**WHAT YOU NEED TO DO**
Only the pictures are to be dropped; the rest of the data below is to be duplicated exactly.

**TASK DATA**

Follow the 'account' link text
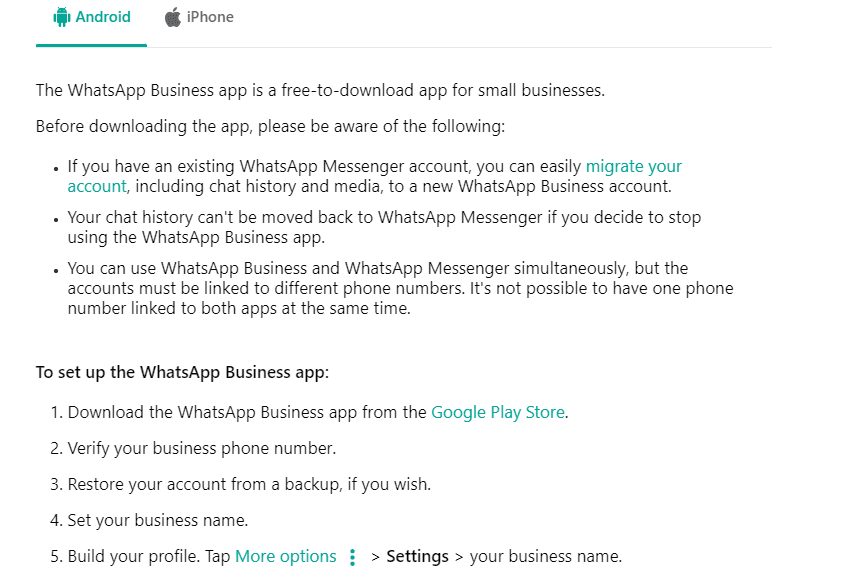This screenshot has width=865, height=579. [97, 186]
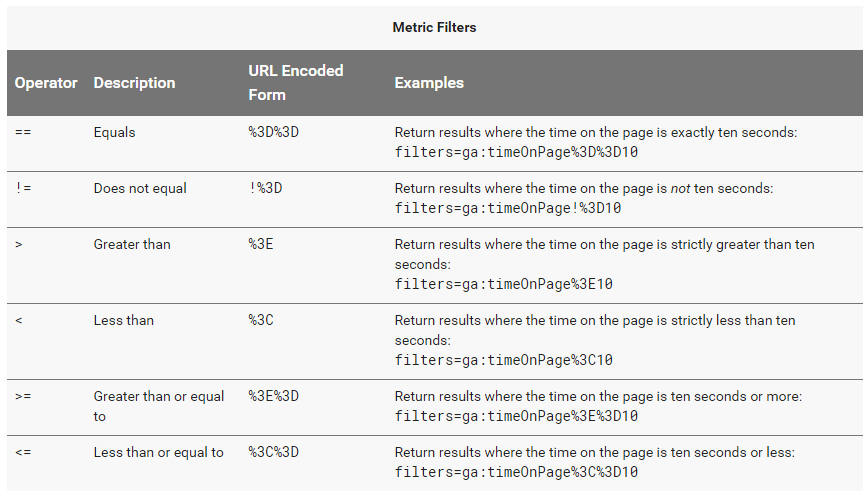Click the <= operator cell

point(23,452)
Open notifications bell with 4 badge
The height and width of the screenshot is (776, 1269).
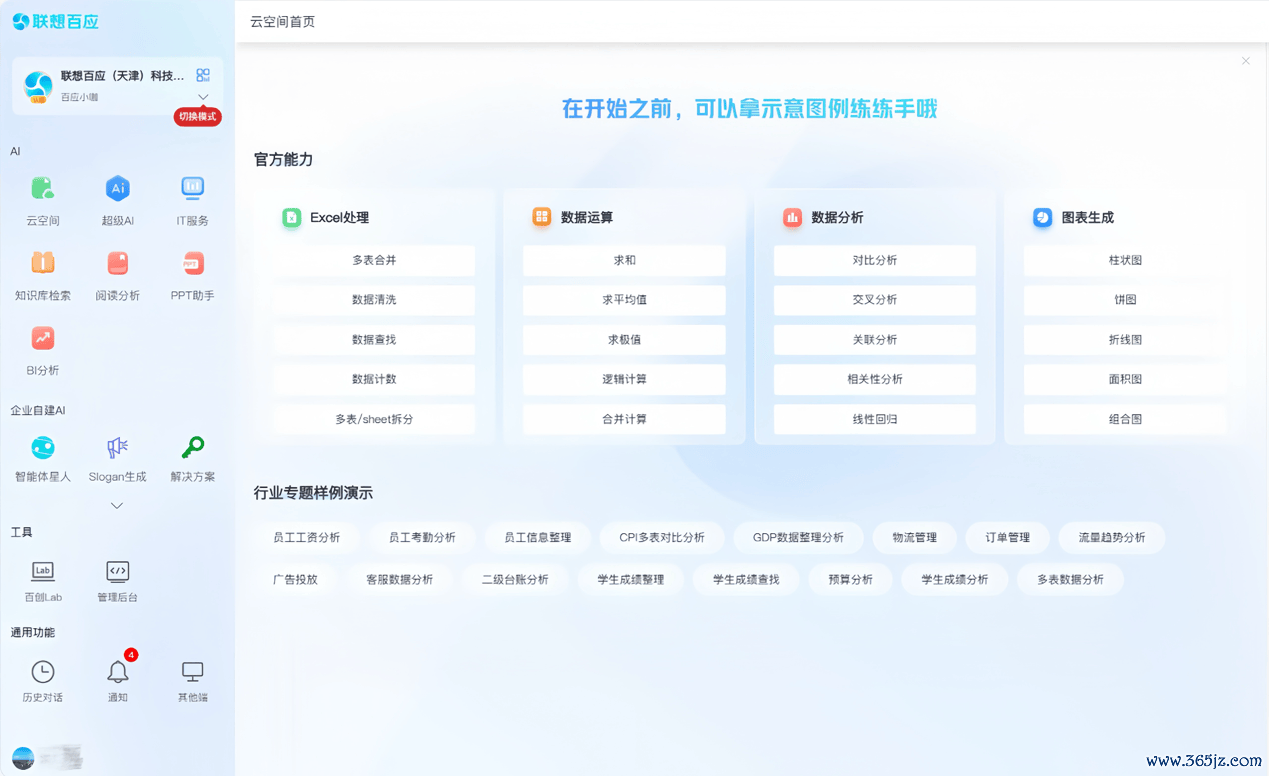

**RESULT OF THIS TASK**
Follow the 'account' link text
This screenshot has width=865, height=579. [97, 186]
Click the <= operator cell

point(23,452)
Open notifications bell with 4 badge
The height and width of the screenshot is (776, 1269).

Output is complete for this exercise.